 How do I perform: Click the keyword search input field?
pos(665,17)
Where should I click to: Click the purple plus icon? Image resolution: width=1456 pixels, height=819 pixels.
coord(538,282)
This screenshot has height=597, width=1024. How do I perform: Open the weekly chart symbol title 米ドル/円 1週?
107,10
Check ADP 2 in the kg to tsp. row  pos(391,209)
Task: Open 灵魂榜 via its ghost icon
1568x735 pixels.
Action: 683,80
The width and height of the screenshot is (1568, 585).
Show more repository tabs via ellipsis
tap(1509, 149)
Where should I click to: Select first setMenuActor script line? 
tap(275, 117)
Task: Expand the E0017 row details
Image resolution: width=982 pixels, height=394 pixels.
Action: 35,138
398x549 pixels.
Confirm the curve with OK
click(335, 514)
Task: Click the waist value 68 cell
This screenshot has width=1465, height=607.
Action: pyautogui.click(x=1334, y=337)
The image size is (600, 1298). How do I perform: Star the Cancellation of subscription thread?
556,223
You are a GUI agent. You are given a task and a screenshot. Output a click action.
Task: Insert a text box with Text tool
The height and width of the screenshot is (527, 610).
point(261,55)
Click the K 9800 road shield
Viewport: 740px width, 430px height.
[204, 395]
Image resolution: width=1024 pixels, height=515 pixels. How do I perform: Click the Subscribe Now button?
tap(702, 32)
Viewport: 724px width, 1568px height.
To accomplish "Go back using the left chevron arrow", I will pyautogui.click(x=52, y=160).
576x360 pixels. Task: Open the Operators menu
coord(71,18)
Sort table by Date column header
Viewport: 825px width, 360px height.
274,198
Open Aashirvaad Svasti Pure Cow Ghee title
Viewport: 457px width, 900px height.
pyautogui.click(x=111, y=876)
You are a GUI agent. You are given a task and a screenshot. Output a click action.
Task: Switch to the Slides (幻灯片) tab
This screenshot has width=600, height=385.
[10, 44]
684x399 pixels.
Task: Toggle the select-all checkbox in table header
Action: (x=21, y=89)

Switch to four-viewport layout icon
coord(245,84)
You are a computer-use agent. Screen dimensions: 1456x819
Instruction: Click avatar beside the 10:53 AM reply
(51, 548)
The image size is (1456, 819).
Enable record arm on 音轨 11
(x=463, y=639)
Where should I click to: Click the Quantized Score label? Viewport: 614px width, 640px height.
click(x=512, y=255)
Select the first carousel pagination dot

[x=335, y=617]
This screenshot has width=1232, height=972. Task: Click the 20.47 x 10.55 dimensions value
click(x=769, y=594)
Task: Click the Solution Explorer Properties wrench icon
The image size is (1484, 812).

Your objective -
All the records, as written, must be given again.

Problem solution -
 How do I perform: Click the keyword search input field?
pos(665,17)
Where should I click to: Click the purple plus icon? Image resolution: width=1456 pixels, height=819 pixels.
coord(538,282)
This screenshot has height=597, width=1024. How do I perform: Open the weekly chart symbol title 米ドル/円 1週?
107,10
Check ADP 2 in the kg to tsp. row  pos(391,209)
Task: Open 灵魂榜 via its ghost icon
1568x735 pixels.
Action: 683,80
The width and height of the screenshot is (1568, 585).
Show more repository tabs via ellipsis
tap(1509, 149)
Where should I click to: Select first setMenuActor script line? 
tap(275, 117)
Task: Expand the E0017 row details
Image resolution: width=982 pixels, height=394 pixels.
Action: 35,138
398x549 pixels.
Confirm the curve with OK
click(335, 514)
Task: Click the waist value 68 cell
This screenshot has width=1465, height=607.
Action: pyautogui.click(x=1334, y=337)
The image size is (600, 1298). How do I perform: Star the Cancellation of subscription thread?
556,223
You are a GUI agent. You are given a task and a screenshot. Output a click action.
Task: Insert a text box with Text tool
The height and width of the screenshot is (527, 610).
point(261,55)
Click the K 9800 road shield
Viewport: 740px width, 430px height.
[204, 395]
Image resolution: width=1024 pixels, height=515 pixels. How do I perform: Click the Subscribe Now button?
tap(702, 32)
Viewport: 724px width, 1568px height.
To accomplish "Go back using the left chevron arrow", I will pyautogui.click(x=52, y=160).
576x360 pixels. Task: Open the Operators menu
coord(71,18)
Sort table by Date column header
Viewport: 825px width, 360px height.
274,198
Open Aashirvaad Svasti Pure Cow Ghee title
Viewport: 457px width, 900px height.
pyautogui.click(x=111, y=876)
You are a GUI agent. You are given a task and a screenshot. Output a click action.
Task: Switch to the Slides (幻灯片) tab
This screenshot has width=600, height=385.
[10, 44]
684x399 pixels.
Task: Toggle the select-all checkbox in table header
Action: (x=21, y=89)

Switch to four-viewport layout icon
coord(245,84)
You are a computer-use agent. Screen dimensions: 1456x819
Instruction: Click avatar beside the 10:53 AM reply
(51, 548)
The image size is (1456, 819).
Enable record arm on 音轨 11
(x=463, y=639)
Where should I click to: Click the Quantized Score label? Viewport: 614px width, 640px height.
click(x=512, y=255)
Select the first carousel pagination dot

[x=335, y=617]
This screenshot has width=1232, height=972. Task: Click the 20.47 x 10.55 dimensions value
click(x=769, y=594)
Task: Click the Solution Explorer Properties wrench icon
The image size is (1484, 812).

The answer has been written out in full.